Non pas que vous ayez tort sur le résultat éventuel: la loi, comme la justice sont parfois des artifices.

Mais sur les causes, vous avez tort: la justice est la recherche de la manifestation de la vérité. Et la loi, l'expression de la volonté générale.

Pour ce que je comprends de ce que vous voulez me dire, je vous répondrais que je ne voulais rien démontrer, mais seulement remarquer qu'il existe une bivalence du coupable, à la fois produit de la société et résultat de lui-même. Et que la justice tente de traiter ces deux faces de la personnalité du coupable tout en posant un principe: un homme est jugé pour les faits qu'il a commis. Il en est donc responsable et en droit pénal, on dit "coupable". Au niveau de la peine, la "personnalisation de la peine" est une façon de tenir compte de la "responsabilité sociale". C'est-à-dire d'amener dans la peine une construction. A la fois celle de la société et celle du condamné. C'est ici que la justice pèche le plus, on le sait. Et c'est ici que la société doute le plus, on le sait aussi, tant il est vrai que les erreurs de l'une trouvent leurs source dans les doutes de l'autre.

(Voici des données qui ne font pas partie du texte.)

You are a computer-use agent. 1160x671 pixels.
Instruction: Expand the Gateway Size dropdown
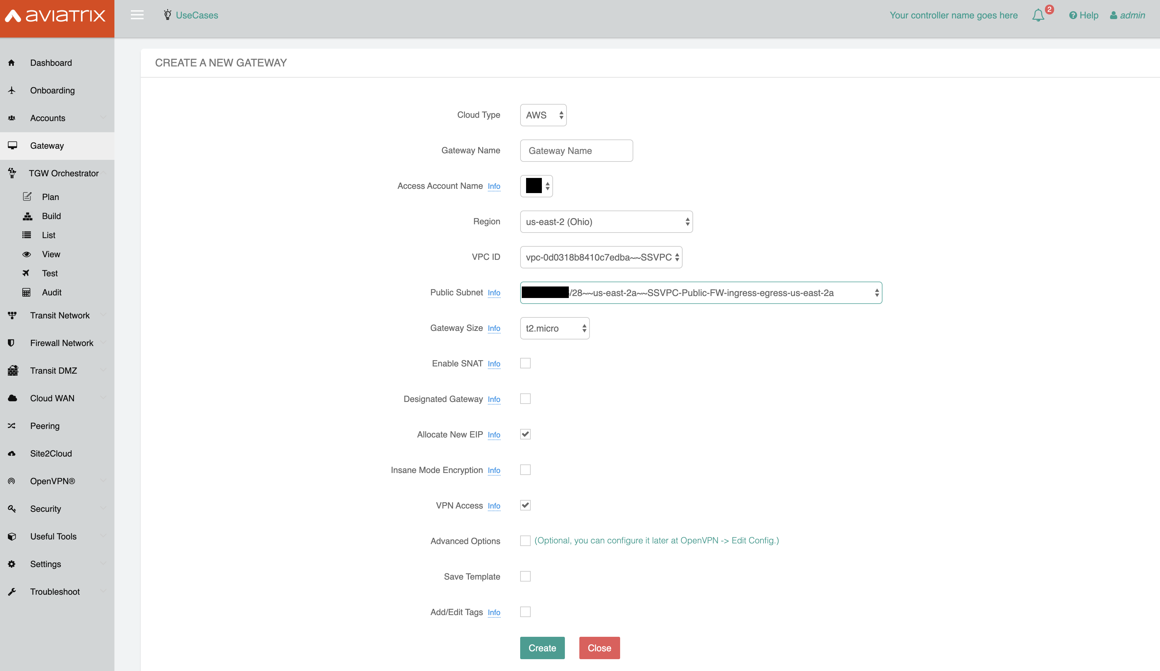[555, 328]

Mais je vous le répète: je n'ai rien voulu démontrer. Nous nous sommes juste interrogés, avec Mme Raffeneau (Véronique), sur l'innocence et la culpabilité.

Cela dit, je suis charmé que vous disiez que ma démonstration est enfantine, car j'espère conserver encore longtemps une certaine fraîcheur.

catherine A.

Philippe Val qui ne dit pas que des sottises, quand par exemple il dénonce cette gauche qu'il faut désormais appeler "altermondialiste", en la personne de Daniel Mermet, grand admirateur de Chavez ou de Tariq Ramadan ou d'Ignacio Ramonet, dirigeant du Monde diplo, admirateur béat et confit en dévotion du grand démocrate Fidel Castro, se laisse parfois entraîner par cette bien-pensance qui veut qu'appeler un chat un chat est parfois être un affreux réactionnaire. "Les nouveaux réacs", voici l'injure à la mode ; si dire qu'une femme peut être sotte - bon d'accord pas trop souvent, je ne suis pas féministe pour rien - un noir stupide, qu'un peu d'ordre ne ferait parfois pas forcément de mal, que je n'ai pas envie de voir dans les rues de nos villes des femmes-fantômes, et j'en passe, c' est être réac, hé bien je le suis et je l'assume.
Cela dit pour revenir à Val ; à quelqu'un qui déteste la chasse, la corrida , ceux qui mettent leur virilité dans leurs voitures ... je suis prête à beaucoup pardonner. Catherine A.

Mélano

tschok à écrit : 2)Le coupable est-il responsable, ou victime de la société ?
Comme vous dites, les deux. Sur un terrain philosophique, cela se comprend. Dans le domaine judiciaire, les deux thèses sont difficiles à concilier, en pratique."

Sur le terrain purement philosophique, ça ne se comprend que pour certains philosophes...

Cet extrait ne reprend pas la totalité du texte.